The reason for the neutrality was straightforward: Trump rejected O’Brien’s demand that he renounce his past support for Right to Work and pledge to veto any national Right to Work legislation in exchange for an endorsement. Union officials across the country poured hundreds of millions of dollars in members’ dues into stopping Trump, but some, like O’Brien, stayed on the sidelines.
That didn’t stop Trump from winning a significant share of union votes. An April 2025 analysis by the National Institute for Labor Relations Research indicated the Trump-Vance ticket likely carried a majority of private-sector union members in the general election.
Trump didn’t need to abandon his Right to Work stance to win working-class voters. A 2024 RMG Research survey found that roughly four out of five employees—both union and non-union—support the principle that workers shouldn’t be forced to pay union dues to keep their jobs.
But after the election, Trump and his team allowed O’Brien and his inner circle to become stakeholders in labor-policy decisions. That became clear when Politico reported in November 2024 that O’Brien had privately pushed for recently defeated Rep. Lori Chavez-DeRemer (R-Ore.) as a top pick for Labor secretary. Three days later, Trump nominated her.

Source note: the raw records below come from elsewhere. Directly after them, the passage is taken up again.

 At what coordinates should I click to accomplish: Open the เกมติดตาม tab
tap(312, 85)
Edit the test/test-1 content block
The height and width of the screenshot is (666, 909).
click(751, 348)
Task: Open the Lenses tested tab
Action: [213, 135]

During her time in Congress, Chavez-DeRemer was one of only three Republicans to co-sponsor the PRO Act, which would have mandated forced union financial support nationwide. Despite her anti-Right to Work record, major business groups like the Chamber of Commerce didn’t formally oppose her. The National Right to Work Committee lobbied against her but failed.
Almost immediately after being sworn in, allegations of unethical conduct emerged. She was accused of taking staffers to a Portland strip club during a work trip, requiring assistants to run personal errands, drinking alcohol in the workplace, and having an extramarital affair with a subordinate.
On April 20, roughly 10 days before a House panel hearing where she would have faced questions about the misconduct, Chavez-DeRemer resigned. By then, Bloomberg’s Daily Labor Report noted that business leaders were refusing to meet with her, fearing they’d be forced into a photo op that could trigger a publicity crisis.
The scandals have been a major PR problem for Trump, giving the media a chance to paint his administration as chaotic. O’Brien, who has since distanced himself from the secretary he helped install, got what he wanted: a Labor chief who supports forced unionism. Mission accomplished.
Allowing a right-to-work-hating union boss to dictate labor policy was a mistake, given that Trump’s base overwhelmingly supports Right to Work. The White House can limit the damage by cutting O’Brien’s stakeholder status immediately.